Wiemy, że wojska specjalne bardzo przychylnym okiem patrzą na tę tylną rampę, dzięki której można łatwo wejść do śmigłowca, łatwo go opuścić, ale również łatwo się desantować. Jest to dodatkowe miejsce, by zainstalować karabin (...) do obrony śmigłowca.
Komfrot zapewnia duża przestrzeń wewnątrz maszyny. Krystowski powiedział także, że PZL Świdnik jest jedynym oferentem, który potrafi w pełni wyprodukować śmigłowce i jest zlokalizowany w Polsce. Prezes zapewnił także o możliwości przeniesienia produkcji AW101 do Świdnika w przypadku wygranej w obu postępowaniach prowadzonych przez MON.

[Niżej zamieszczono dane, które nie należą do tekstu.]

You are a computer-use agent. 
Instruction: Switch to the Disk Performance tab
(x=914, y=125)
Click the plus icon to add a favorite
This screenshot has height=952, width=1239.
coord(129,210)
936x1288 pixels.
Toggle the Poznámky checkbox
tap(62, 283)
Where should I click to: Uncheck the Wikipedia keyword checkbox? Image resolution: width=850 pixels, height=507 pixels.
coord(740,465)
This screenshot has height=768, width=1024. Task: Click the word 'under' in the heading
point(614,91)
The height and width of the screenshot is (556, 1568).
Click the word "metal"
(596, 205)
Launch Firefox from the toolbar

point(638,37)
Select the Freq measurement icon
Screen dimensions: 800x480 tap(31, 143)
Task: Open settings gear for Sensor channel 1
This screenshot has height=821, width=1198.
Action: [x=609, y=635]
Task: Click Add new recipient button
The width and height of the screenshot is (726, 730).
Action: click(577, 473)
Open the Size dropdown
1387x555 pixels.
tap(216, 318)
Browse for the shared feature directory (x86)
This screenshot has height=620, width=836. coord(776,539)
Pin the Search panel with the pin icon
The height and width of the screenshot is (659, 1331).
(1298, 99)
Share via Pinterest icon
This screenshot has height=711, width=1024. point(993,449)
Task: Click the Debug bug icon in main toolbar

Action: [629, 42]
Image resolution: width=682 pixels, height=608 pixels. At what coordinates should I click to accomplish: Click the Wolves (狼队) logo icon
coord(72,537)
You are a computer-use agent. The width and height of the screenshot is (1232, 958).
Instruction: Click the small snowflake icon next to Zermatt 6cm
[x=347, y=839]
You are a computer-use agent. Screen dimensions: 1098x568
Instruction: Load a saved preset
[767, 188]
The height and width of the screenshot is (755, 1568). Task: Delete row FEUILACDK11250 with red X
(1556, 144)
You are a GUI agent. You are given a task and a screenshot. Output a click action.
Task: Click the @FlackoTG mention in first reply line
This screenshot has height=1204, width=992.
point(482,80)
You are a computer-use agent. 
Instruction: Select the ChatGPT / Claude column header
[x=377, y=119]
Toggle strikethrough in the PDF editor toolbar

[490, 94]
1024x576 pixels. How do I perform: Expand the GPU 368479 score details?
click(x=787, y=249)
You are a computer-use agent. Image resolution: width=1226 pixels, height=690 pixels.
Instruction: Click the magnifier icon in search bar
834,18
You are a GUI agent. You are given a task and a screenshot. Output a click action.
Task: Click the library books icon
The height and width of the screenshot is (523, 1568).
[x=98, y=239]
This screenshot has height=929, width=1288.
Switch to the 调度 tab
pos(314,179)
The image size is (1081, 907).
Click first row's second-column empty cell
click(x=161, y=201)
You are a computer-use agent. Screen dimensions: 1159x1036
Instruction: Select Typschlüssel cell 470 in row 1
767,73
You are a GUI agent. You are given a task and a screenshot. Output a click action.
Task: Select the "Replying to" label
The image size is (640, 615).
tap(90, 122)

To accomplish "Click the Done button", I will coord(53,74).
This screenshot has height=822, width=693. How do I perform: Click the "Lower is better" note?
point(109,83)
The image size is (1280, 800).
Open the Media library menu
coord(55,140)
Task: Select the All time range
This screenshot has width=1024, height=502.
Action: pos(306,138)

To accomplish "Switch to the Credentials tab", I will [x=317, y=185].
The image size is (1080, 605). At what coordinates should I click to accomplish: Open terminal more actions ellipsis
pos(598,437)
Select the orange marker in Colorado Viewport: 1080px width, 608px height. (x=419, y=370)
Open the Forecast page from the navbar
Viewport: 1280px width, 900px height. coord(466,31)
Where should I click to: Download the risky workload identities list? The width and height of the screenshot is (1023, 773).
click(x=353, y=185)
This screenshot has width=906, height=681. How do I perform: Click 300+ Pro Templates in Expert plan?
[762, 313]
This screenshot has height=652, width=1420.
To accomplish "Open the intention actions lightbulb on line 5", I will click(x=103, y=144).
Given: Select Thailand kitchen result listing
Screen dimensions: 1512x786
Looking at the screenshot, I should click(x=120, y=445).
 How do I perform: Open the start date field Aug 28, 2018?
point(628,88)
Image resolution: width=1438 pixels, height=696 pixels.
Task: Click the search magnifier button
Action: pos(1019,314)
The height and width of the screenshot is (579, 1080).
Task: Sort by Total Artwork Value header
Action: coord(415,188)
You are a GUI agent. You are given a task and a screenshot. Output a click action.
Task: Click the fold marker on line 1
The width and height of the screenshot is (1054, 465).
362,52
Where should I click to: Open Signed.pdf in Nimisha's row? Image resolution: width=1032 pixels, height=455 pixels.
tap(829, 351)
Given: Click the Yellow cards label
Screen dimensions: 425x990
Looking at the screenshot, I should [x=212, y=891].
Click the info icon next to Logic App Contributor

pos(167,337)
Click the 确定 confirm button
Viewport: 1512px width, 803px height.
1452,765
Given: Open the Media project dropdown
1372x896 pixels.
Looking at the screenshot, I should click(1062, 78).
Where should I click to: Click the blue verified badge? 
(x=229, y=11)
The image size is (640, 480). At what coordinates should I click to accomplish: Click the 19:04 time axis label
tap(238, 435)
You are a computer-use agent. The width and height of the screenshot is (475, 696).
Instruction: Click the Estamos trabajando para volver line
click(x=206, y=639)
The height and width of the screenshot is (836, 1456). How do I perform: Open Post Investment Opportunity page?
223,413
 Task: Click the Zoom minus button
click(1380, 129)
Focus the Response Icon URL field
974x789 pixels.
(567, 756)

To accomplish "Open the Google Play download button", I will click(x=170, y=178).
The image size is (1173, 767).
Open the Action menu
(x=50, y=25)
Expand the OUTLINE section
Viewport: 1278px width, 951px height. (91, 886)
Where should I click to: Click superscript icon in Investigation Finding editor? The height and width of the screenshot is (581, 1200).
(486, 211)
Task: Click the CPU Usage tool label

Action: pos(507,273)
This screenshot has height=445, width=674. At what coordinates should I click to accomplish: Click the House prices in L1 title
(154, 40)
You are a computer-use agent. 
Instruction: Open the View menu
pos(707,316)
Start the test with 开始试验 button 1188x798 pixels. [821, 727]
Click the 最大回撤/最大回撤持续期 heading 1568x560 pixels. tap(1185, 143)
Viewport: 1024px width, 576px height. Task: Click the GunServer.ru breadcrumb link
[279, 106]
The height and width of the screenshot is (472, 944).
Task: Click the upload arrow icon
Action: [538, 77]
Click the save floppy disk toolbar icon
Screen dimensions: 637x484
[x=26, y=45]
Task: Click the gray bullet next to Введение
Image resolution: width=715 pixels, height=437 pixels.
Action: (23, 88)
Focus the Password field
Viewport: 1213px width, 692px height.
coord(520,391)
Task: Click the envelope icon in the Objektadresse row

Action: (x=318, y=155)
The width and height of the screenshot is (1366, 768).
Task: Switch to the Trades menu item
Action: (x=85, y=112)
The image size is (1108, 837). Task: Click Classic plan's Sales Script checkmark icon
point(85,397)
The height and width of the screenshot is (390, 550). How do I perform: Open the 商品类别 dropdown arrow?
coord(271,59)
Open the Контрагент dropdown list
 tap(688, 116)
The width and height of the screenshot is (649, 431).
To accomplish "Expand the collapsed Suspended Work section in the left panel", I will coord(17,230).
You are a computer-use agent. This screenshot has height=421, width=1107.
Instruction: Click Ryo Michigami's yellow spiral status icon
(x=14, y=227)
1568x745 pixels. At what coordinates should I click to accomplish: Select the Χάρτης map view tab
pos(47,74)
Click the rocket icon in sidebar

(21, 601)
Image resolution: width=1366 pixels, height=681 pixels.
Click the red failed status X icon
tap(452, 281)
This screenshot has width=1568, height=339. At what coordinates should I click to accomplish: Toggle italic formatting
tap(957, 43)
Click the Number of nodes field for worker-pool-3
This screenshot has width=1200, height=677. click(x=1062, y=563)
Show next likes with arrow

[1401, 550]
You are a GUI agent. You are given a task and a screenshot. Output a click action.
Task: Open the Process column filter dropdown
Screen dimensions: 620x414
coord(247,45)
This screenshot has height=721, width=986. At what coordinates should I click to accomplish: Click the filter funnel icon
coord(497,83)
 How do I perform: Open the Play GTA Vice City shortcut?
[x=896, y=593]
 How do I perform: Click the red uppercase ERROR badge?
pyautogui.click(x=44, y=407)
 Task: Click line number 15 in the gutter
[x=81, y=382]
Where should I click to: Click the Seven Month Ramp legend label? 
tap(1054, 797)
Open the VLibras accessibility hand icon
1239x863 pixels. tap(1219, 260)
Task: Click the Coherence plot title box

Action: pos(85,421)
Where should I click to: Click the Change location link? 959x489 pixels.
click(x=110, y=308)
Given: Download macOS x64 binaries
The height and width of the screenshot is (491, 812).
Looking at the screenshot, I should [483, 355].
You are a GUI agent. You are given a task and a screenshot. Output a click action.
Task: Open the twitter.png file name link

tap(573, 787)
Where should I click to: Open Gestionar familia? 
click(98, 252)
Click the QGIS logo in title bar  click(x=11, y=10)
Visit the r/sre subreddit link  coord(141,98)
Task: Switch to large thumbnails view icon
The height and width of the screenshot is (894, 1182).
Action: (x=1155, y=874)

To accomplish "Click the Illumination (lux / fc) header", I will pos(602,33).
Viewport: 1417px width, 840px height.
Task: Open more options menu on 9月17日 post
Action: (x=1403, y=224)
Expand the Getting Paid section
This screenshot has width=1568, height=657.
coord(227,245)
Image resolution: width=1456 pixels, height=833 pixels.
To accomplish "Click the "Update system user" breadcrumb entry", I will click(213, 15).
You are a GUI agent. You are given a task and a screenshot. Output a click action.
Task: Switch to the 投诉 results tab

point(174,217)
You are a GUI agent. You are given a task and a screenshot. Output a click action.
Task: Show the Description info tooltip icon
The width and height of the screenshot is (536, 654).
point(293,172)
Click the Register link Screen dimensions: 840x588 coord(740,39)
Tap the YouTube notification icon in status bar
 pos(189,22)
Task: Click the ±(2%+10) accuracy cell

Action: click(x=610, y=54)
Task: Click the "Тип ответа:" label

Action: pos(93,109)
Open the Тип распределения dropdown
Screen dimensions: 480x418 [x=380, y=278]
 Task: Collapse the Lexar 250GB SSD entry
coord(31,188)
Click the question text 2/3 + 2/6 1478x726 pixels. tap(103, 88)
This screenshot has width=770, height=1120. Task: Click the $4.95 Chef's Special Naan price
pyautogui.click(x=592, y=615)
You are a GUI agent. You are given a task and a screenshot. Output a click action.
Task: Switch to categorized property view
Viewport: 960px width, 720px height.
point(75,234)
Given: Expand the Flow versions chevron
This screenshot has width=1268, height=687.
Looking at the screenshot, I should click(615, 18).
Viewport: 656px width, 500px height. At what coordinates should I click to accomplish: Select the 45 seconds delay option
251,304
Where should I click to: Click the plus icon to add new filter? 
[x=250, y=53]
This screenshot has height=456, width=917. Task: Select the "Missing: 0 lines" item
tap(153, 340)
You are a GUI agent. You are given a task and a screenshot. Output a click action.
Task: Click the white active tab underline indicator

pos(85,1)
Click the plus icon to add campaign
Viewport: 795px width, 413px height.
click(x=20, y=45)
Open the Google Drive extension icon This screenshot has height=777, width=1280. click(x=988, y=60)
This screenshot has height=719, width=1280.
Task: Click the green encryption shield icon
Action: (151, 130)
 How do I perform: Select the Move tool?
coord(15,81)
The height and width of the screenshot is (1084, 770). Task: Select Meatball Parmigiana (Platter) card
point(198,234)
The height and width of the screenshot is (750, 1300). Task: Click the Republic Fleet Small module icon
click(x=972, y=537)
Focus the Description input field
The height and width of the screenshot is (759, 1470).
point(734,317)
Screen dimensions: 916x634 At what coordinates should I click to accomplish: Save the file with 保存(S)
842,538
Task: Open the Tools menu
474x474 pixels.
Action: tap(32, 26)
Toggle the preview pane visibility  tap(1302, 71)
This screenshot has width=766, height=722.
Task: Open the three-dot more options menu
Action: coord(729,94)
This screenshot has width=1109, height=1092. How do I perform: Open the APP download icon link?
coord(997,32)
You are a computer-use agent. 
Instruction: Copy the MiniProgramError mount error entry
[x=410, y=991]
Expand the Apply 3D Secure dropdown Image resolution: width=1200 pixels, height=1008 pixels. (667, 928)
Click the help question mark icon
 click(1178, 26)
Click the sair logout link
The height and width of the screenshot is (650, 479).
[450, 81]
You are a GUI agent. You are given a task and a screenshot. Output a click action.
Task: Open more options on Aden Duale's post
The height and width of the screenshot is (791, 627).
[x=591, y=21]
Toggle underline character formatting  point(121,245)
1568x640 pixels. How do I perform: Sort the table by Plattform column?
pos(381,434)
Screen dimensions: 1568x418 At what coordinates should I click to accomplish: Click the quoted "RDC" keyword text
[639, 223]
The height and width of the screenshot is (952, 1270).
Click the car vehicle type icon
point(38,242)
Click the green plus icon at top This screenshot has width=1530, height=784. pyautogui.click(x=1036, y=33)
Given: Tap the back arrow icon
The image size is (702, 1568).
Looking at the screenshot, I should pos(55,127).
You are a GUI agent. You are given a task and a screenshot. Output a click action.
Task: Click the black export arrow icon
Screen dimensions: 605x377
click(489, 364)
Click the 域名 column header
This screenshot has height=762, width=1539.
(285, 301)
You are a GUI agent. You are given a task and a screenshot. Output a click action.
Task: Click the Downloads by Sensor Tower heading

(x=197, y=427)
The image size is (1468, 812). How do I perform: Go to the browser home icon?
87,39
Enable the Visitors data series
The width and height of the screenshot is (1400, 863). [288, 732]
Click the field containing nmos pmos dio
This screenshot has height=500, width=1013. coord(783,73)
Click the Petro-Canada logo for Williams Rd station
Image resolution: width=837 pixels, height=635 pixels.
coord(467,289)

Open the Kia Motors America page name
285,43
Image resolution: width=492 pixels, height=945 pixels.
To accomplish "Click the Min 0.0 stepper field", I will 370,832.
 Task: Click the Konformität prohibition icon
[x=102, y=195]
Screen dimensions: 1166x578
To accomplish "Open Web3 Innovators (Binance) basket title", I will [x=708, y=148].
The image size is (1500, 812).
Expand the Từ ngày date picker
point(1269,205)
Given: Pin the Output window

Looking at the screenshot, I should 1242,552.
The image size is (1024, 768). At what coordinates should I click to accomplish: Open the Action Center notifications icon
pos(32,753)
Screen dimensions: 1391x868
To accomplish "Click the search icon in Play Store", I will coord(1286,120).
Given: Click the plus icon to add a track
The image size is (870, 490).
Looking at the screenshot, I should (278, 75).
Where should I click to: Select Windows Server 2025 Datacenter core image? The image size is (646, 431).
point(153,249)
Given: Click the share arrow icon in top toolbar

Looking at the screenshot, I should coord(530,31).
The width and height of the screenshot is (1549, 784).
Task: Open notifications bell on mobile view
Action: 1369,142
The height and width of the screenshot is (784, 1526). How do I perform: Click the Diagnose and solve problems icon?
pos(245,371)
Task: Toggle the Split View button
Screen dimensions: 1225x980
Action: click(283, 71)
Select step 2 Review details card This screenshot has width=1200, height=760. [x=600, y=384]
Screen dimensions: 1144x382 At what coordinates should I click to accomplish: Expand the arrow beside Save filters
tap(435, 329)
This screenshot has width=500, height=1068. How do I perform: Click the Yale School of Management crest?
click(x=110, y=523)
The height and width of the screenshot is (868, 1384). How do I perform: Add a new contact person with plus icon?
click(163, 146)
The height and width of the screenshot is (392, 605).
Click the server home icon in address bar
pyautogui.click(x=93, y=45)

Potrafimy zaprojektować śmigłowiec, potrafimy go zbudować, potrafimy przeszkolić załogi, potrafimy potem wspierać ten śmigłowiec w cyklu jego życia, modernizować.
Firma posiada także prawa autorskie do własności intelektualnej, a będąc częścią europejskiej firmy, PZL Świdnik nie ma ograniczeń jeśli chodzi o transfer technologii. Dzięki temu technologia systemu tankowania w locie mogłaby być przeniesiona do Polski.